Just consistent ones. And as it turns out, being consistent is surprisingly hard.
They Obsess Over Customers, Not Competitors
Many businesses spend an astonishing amount of time watching competitors.
- Who redesigned their website?
- Who’s advertising?
- Who’s hiring?
- Who’s posting on LinkedIn?
- Who’s exhibiting?
- Who’s launched a podcast?
It’s helpful to know what competitors are doing, but focusing on them too much can be draining.
The fastest-growing businesses usually direct their attention elsewhere.

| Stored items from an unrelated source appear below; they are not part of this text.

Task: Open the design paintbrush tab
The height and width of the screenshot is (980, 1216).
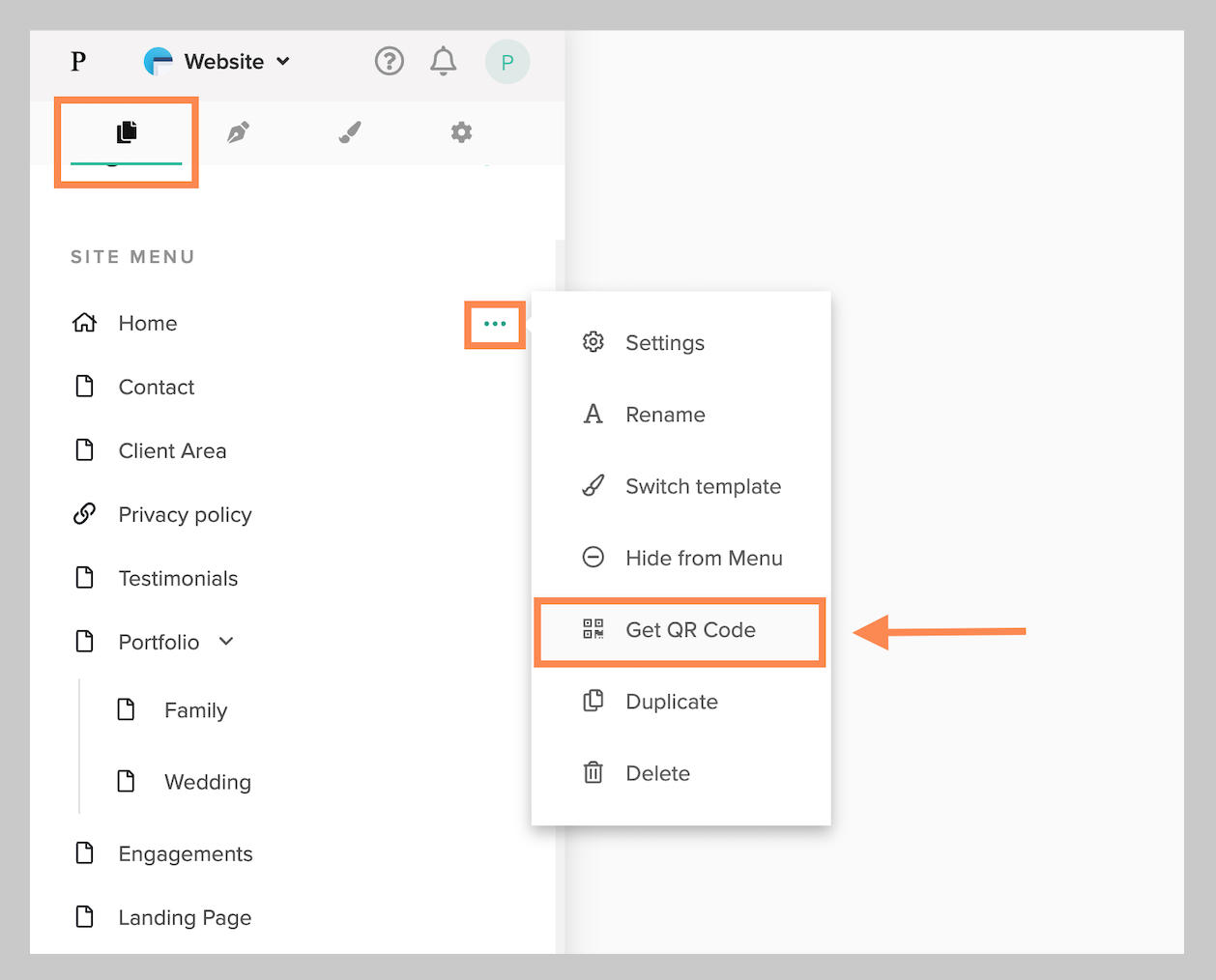Action: (350, 132)
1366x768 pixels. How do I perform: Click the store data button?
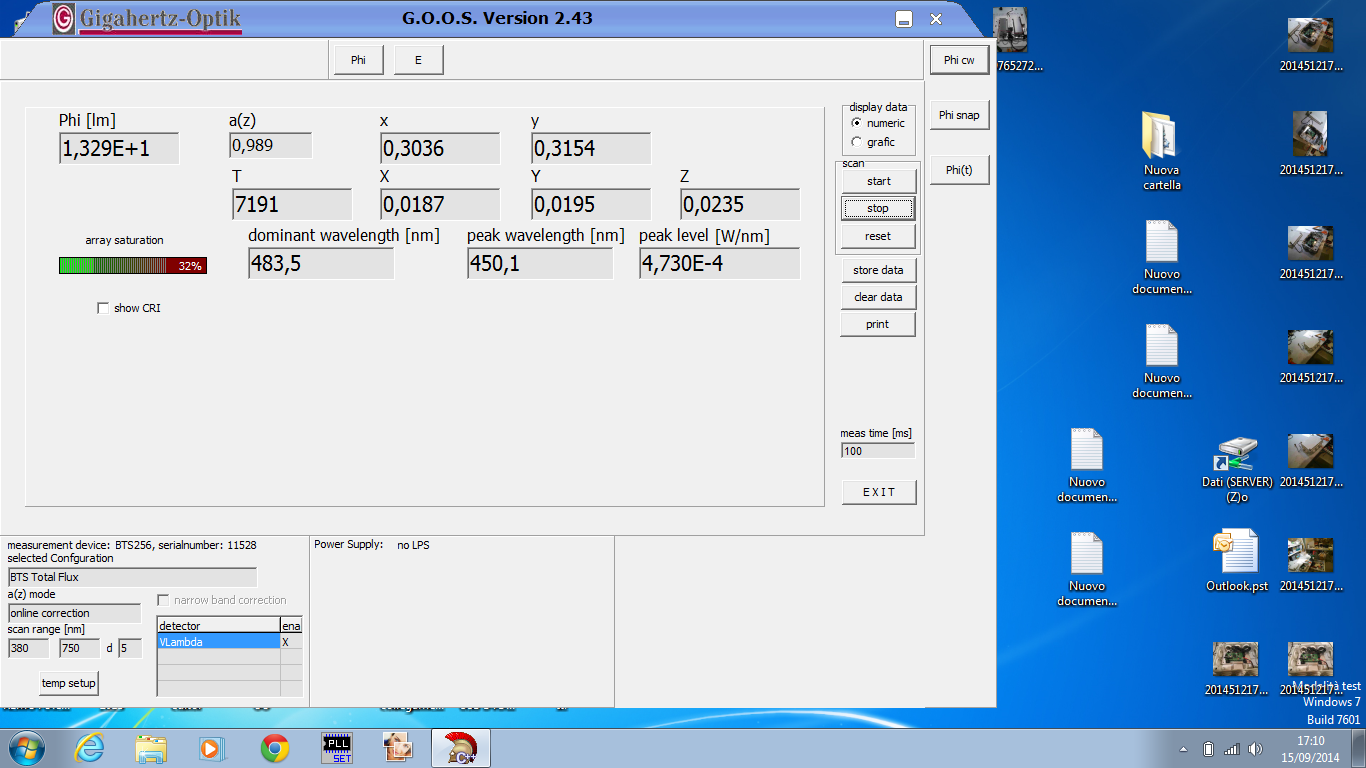[x=878, y=270]
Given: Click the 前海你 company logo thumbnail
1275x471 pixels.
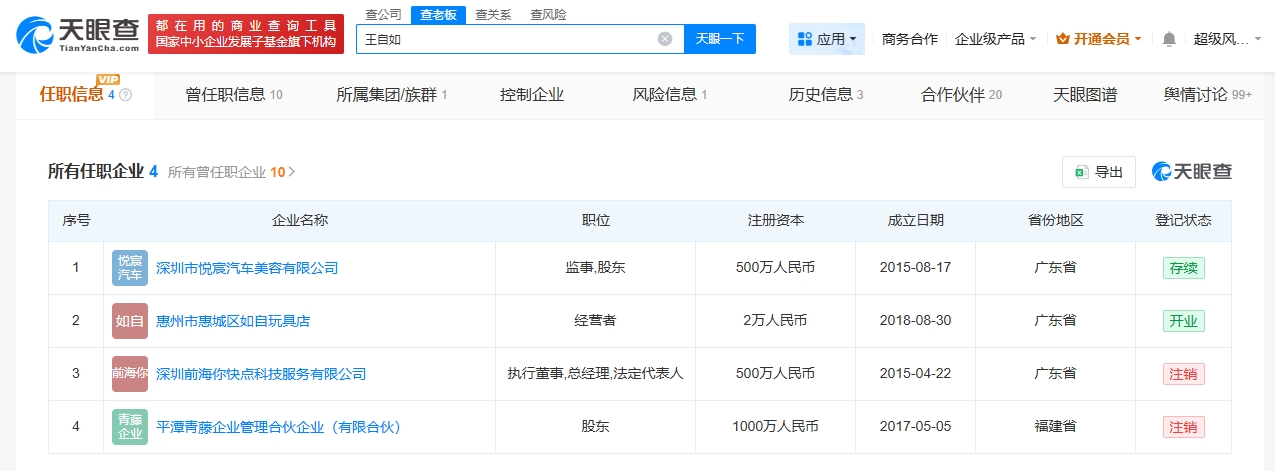Looking at the screenshot, I should click(x=130, y=374).
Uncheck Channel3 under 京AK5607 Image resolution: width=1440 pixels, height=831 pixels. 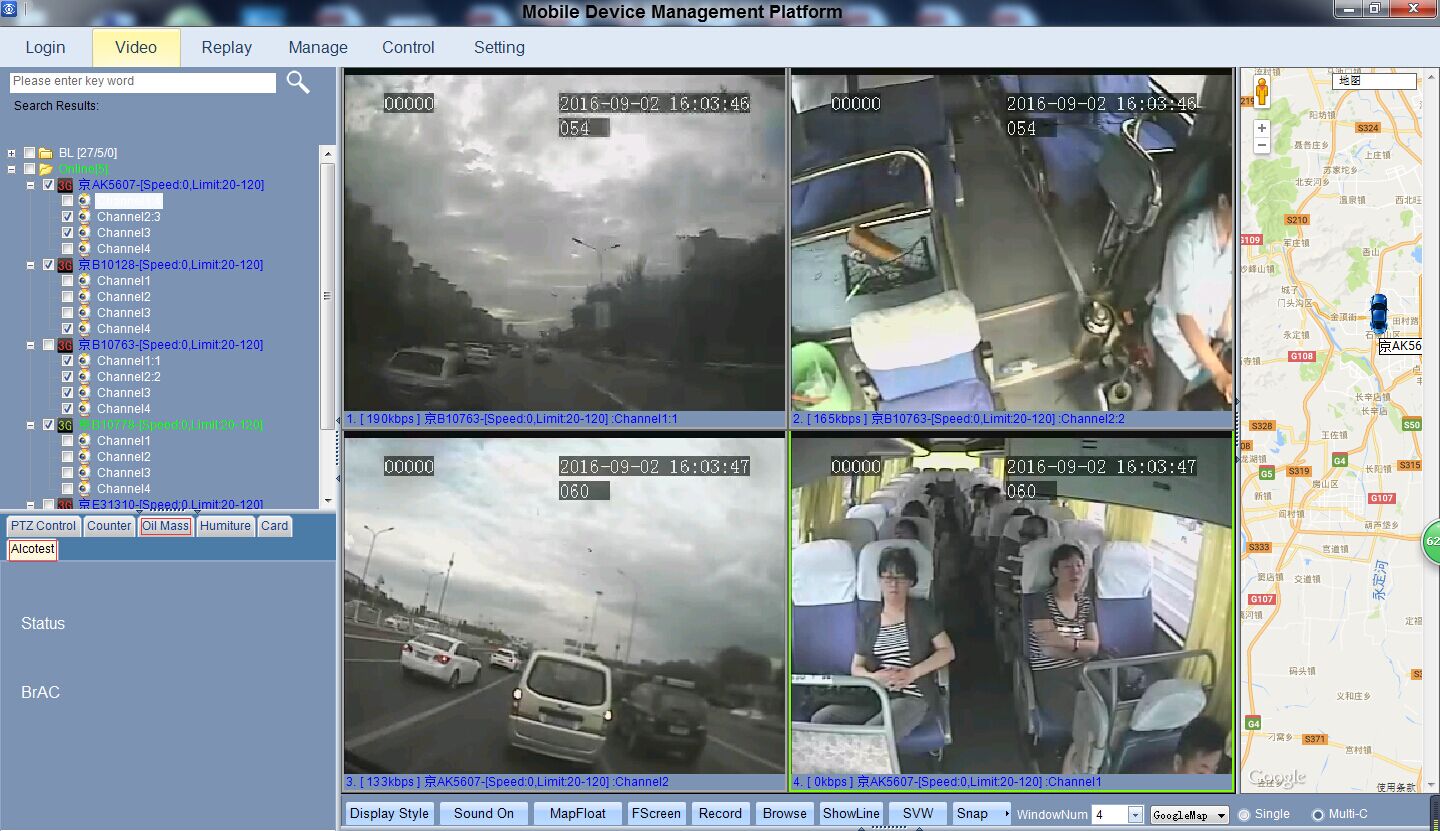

Towards customers.
They ask better questions.
- Why do customers buy?
- Why do they leave?
- What frustrates them?
- What language do they actually use?
- What nearly stopped them from purchasing?
- What made them recommend the business to someone else?
Growth often starts by understanding your customers better than anyone else, not by copying competitors more closely.
They Have A Point of View
If you sound just like everyone else, it’s easy to get lost in today’s marketing world. Every business says they offer innovation, quality, great service, and that they’re a trusted partner.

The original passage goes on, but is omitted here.